→ **What to do**: Copy every line of the records below character for character, leaving out the pictures.

→ **The records**:
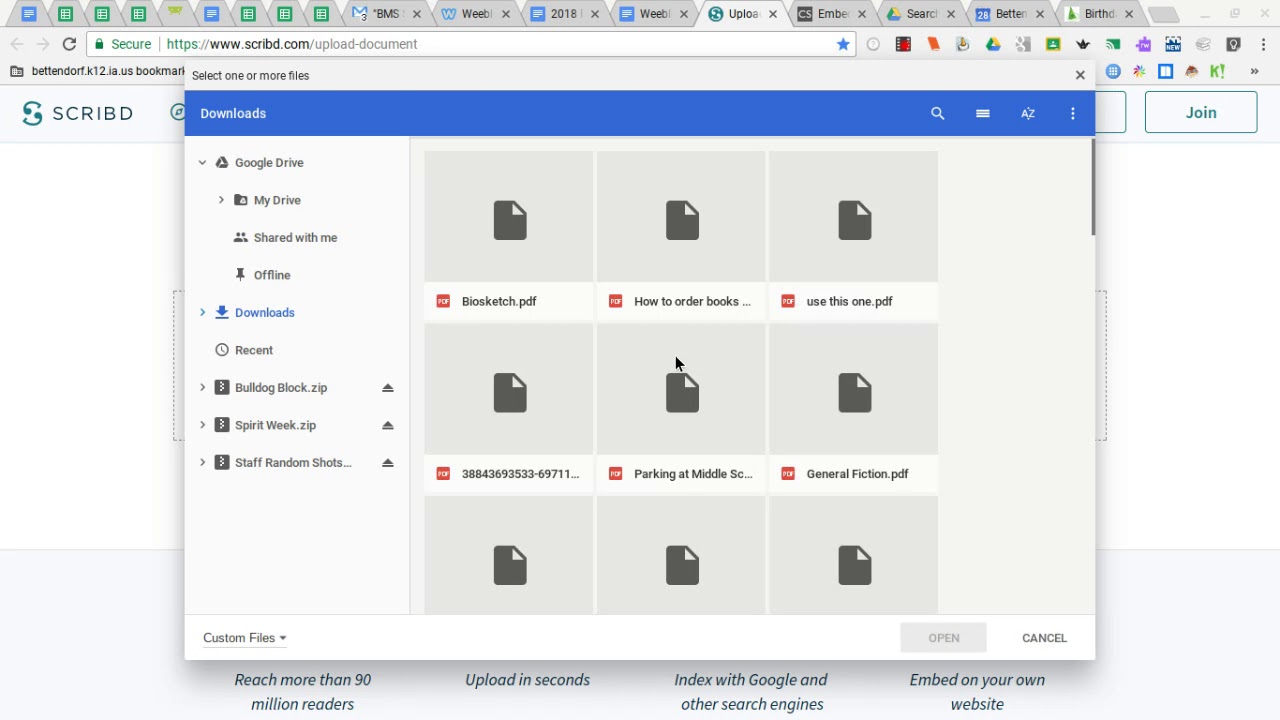Expand the My Drive folder
Image resolution: width=1280 pixels, height=720 pixels.
pos(221,200)
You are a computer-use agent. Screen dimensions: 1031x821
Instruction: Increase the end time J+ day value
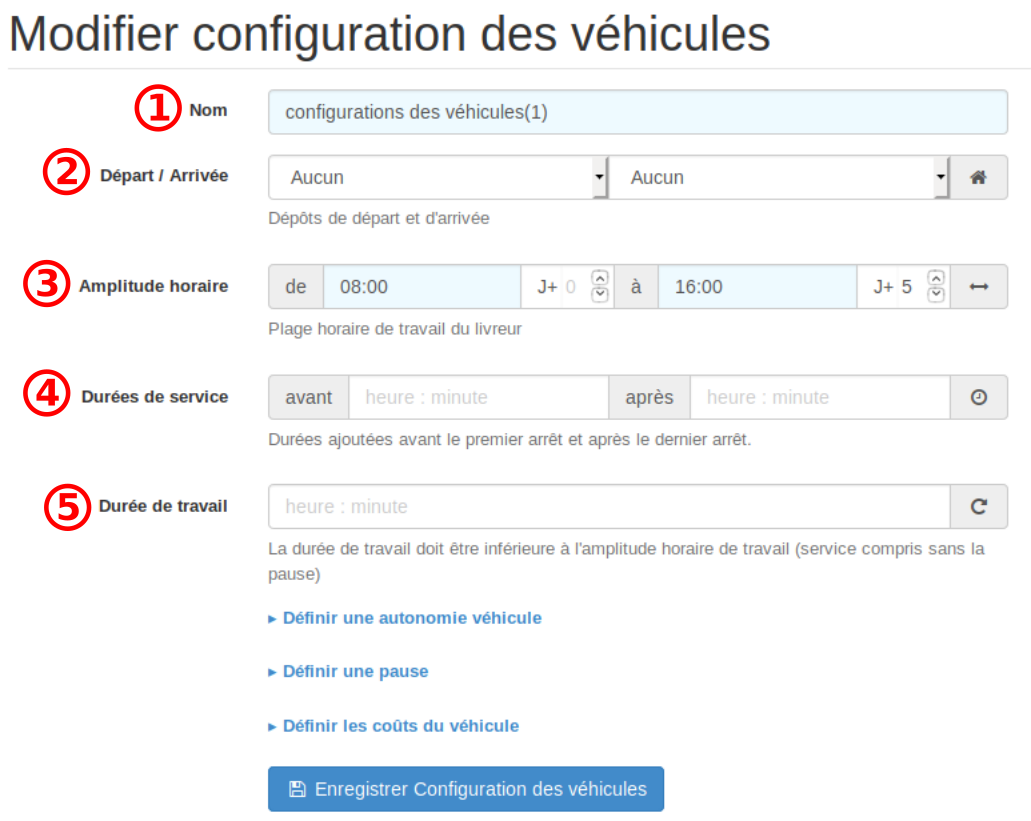coord(936,279)
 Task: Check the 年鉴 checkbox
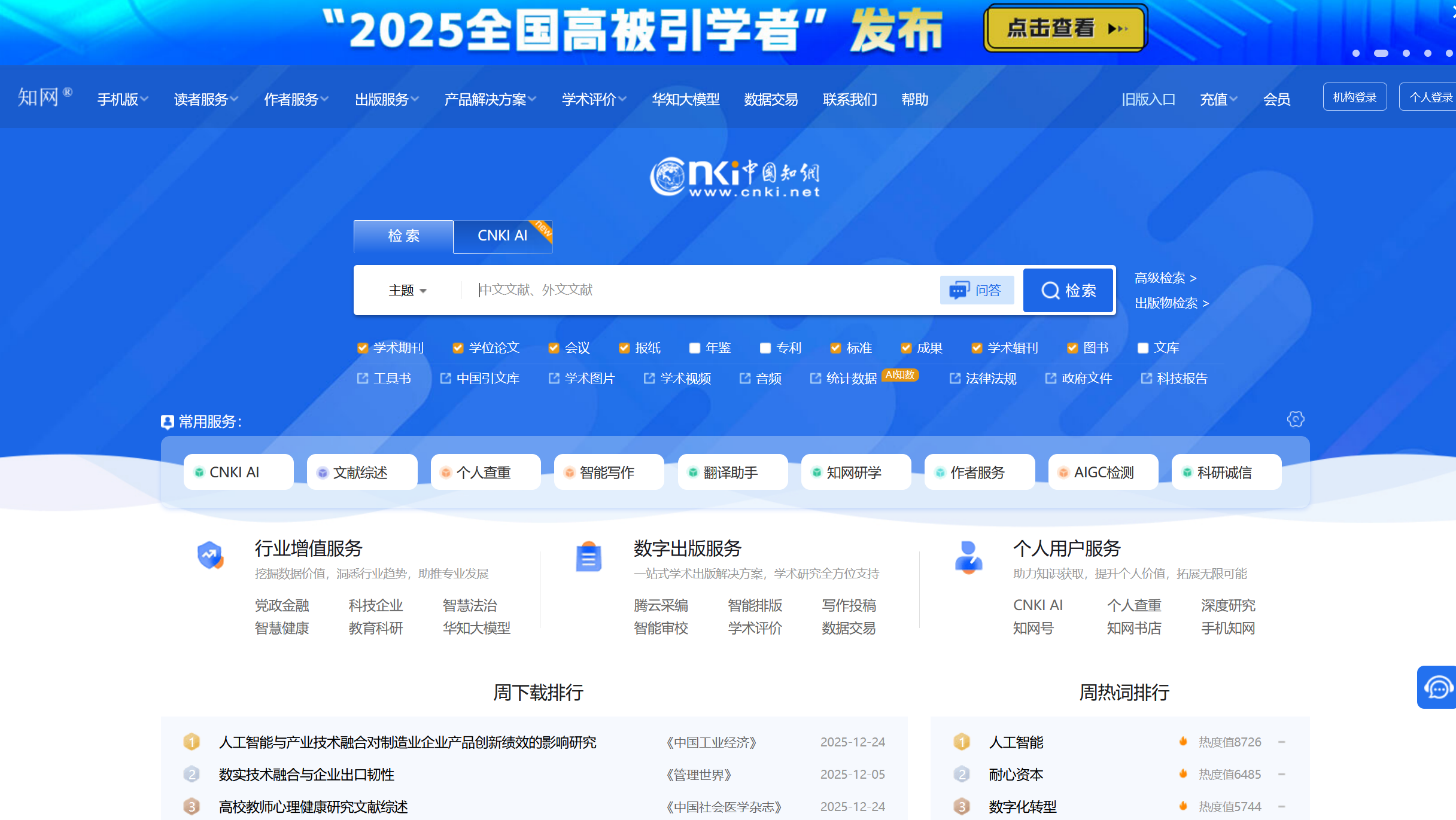[x=694, y=347]
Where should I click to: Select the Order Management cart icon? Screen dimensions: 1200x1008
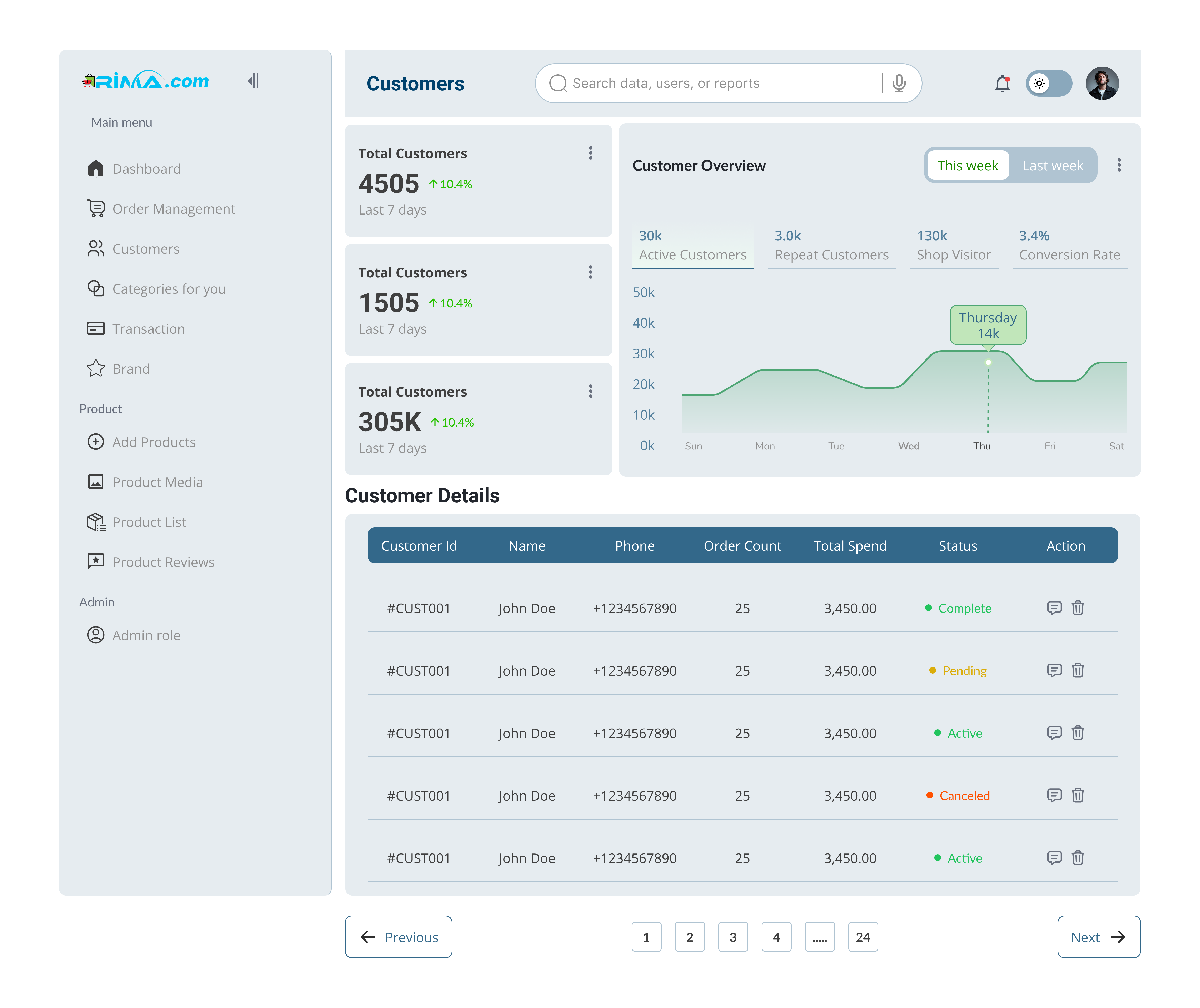(95, 208)
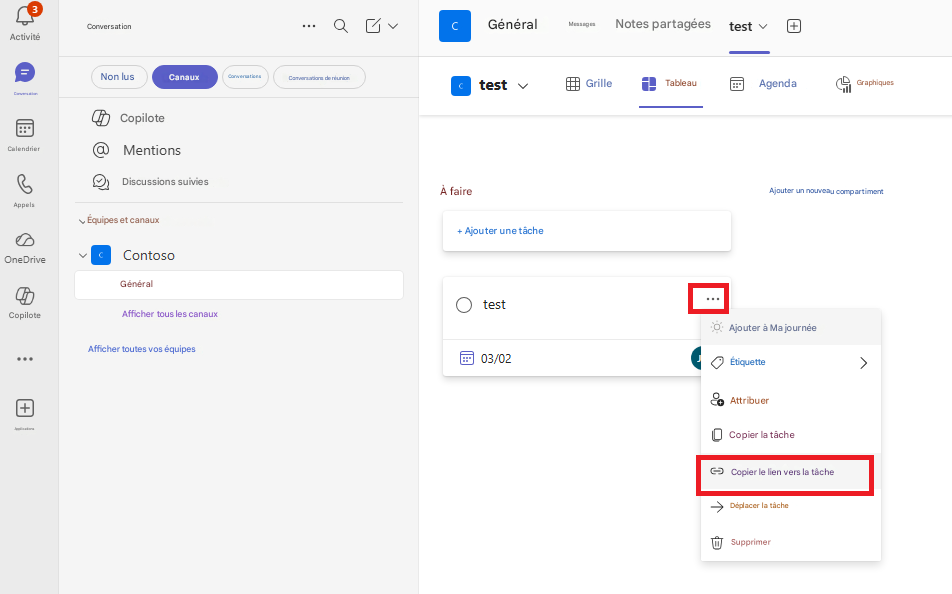
Task: Click the three-dot menu on test task
Action: pyautogui.click(x=712, y=299)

→ **Completed exercise**:
Expand the My Drive folder
Image resolution: width=1280 pixels, height=720 pixels.
pos(221,200)
You are a computer-use agent. Screen dimensions: 1031x821
Instruction: Increase the end time J+ day value
coord(936,279)
 Task: Check the 年鉴 checkbox
[x=694, y=347]
Where should I click to: Select the Order Management cart icon? Screen dimensions: 1200x1008
(95, 208)
Task: Click the three-dot menu on test task
Action: pyautogui.click(x=712, y=299)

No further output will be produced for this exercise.